▶ **WHAT YOU WILL DO**:
In the listing below, how many lines include "computer"? Give the number and no other text.

Segment Open

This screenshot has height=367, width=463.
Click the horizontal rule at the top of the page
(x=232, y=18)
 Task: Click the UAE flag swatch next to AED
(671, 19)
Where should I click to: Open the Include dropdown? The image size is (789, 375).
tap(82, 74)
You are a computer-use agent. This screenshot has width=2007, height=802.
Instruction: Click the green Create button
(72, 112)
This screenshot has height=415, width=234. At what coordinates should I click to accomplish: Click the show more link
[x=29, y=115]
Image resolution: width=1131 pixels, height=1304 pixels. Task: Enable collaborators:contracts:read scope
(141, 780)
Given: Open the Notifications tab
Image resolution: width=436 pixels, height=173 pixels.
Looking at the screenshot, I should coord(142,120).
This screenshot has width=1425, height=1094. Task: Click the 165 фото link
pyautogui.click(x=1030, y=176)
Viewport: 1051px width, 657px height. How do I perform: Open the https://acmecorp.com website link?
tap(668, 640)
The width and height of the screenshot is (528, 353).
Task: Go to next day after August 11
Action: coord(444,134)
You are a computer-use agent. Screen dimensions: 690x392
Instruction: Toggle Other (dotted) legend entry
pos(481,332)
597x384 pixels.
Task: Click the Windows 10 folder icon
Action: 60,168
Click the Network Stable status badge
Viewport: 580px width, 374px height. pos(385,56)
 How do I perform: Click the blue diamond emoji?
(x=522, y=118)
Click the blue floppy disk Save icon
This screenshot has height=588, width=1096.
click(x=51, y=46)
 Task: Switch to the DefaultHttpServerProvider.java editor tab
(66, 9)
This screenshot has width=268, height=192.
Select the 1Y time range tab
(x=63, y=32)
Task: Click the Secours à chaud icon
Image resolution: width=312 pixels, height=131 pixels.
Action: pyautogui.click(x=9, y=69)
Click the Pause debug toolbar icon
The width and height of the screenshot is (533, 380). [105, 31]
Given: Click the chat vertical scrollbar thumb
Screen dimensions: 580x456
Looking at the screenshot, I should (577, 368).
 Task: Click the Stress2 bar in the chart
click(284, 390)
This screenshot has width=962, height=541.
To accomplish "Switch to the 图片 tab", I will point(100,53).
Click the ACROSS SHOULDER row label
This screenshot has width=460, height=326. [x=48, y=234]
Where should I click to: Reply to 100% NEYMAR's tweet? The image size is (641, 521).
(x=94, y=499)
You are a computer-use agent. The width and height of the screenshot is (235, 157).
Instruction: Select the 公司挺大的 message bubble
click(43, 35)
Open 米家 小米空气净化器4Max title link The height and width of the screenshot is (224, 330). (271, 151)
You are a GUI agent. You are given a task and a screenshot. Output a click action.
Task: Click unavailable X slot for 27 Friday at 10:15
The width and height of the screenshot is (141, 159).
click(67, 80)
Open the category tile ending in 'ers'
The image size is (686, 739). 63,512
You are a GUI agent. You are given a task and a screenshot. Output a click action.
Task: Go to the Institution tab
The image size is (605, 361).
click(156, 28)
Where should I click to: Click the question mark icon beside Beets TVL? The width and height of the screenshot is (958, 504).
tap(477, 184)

Segment Closed

▶ **REPLY TO THE EXERCISE**:
3